[Saved entries]
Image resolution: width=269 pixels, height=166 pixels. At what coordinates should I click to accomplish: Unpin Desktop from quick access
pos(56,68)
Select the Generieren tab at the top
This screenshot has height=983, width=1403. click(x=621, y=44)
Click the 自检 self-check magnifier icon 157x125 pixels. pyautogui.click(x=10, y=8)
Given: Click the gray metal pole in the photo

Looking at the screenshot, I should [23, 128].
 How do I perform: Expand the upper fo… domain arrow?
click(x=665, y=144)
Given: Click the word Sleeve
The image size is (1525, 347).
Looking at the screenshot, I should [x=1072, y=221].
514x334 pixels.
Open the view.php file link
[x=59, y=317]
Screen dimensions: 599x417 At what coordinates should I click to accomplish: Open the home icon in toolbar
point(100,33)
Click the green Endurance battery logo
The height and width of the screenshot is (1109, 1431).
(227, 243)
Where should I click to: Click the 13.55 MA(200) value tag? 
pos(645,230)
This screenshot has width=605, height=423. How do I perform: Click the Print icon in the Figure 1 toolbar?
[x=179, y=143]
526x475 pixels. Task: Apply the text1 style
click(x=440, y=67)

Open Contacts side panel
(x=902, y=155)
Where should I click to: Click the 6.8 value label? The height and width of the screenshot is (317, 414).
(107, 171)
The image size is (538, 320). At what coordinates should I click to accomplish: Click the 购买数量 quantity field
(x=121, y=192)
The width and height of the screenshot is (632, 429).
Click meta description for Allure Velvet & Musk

| TRY IT |
Repeat only the lines running from the line that contains "Where should I click to: Click the 13.55" through the last line above, inclusive.

| EXPECTED ANSWER |
Where should I click to: Click the 13.55 MA(200) value tag? 
pos(645,230)
This screenshot has width=605, height=423. How do I perform: Click the Print icon in the Figure 1 toolbar?
[x=179, y=143]
526x475 pixels. Task: Apply the text1 style
click(x=440, y=67)

Open Contacts side panel
(x=902, y=155)
Where should I click to: Click the 6.8 value label? The height and width of the screenshot is (317, 414).
(107, 171)
The image size is (538, 320). At what coordinates should I click to accomplish: Click the 购买数量 quantity field
(x=121, y=192)
The width and height of the screenshot is (632, 429).
Click meta description for Allure Velvet & Musk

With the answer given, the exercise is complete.